(Rows from a screen grounding dataset)
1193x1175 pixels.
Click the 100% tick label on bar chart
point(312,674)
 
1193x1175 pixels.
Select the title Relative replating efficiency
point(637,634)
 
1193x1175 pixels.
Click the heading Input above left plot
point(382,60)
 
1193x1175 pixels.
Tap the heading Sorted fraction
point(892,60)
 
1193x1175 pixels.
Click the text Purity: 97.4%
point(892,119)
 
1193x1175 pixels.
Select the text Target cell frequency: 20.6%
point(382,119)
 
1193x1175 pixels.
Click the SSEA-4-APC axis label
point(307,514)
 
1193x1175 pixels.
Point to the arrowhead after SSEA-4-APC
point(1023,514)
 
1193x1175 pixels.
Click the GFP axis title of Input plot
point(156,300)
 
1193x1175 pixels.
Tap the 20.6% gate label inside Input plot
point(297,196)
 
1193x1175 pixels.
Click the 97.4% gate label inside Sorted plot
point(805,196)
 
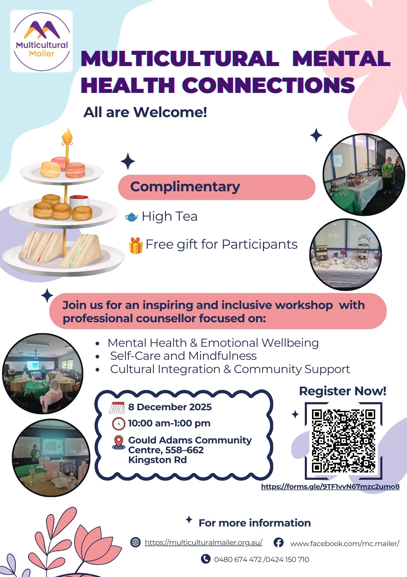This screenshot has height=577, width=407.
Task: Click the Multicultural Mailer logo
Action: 42,41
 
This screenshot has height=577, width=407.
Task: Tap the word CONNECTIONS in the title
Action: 268,85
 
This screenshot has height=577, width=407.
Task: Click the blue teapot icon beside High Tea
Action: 132,217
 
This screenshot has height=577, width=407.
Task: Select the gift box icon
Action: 136,246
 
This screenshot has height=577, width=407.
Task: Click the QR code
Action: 343,441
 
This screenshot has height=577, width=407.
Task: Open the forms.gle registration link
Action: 330,487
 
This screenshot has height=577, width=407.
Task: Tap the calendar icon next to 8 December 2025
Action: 117,407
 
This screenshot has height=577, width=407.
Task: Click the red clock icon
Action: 119,424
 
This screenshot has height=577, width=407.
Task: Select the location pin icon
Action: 118,442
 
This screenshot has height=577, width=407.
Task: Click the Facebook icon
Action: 278,542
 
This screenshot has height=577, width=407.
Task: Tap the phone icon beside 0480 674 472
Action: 206,559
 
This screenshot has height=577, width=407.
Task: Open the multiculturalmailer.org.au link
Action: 203,543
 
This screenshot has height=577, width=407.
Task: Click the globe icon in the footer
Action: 135,542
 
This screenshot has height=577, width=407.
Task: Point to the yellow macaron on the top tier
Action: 51,169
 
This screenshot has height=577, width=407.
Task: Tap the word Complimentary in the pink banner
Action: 185,187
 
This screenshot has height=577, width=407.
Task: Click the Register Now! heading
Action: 343,391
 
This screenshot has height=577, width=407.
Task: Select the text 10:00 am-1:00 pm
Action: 169,423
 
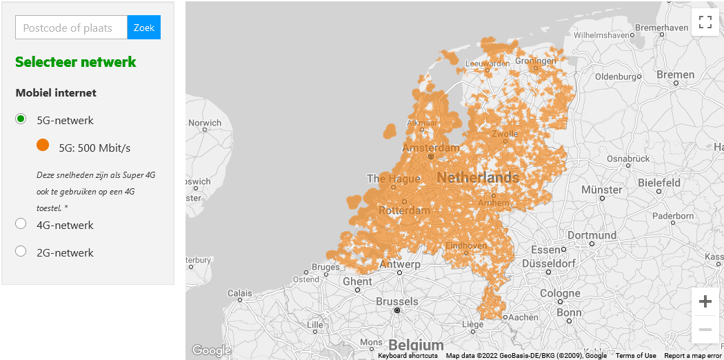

**WHAT THE EXERCISE ASKS**
Return every line in the items above that contains the string "link", matching case exactly.

**WORKED SOLUTION**
Task: Open the forms.gle registration link
Task: Open the multiculturalmailer.org.au link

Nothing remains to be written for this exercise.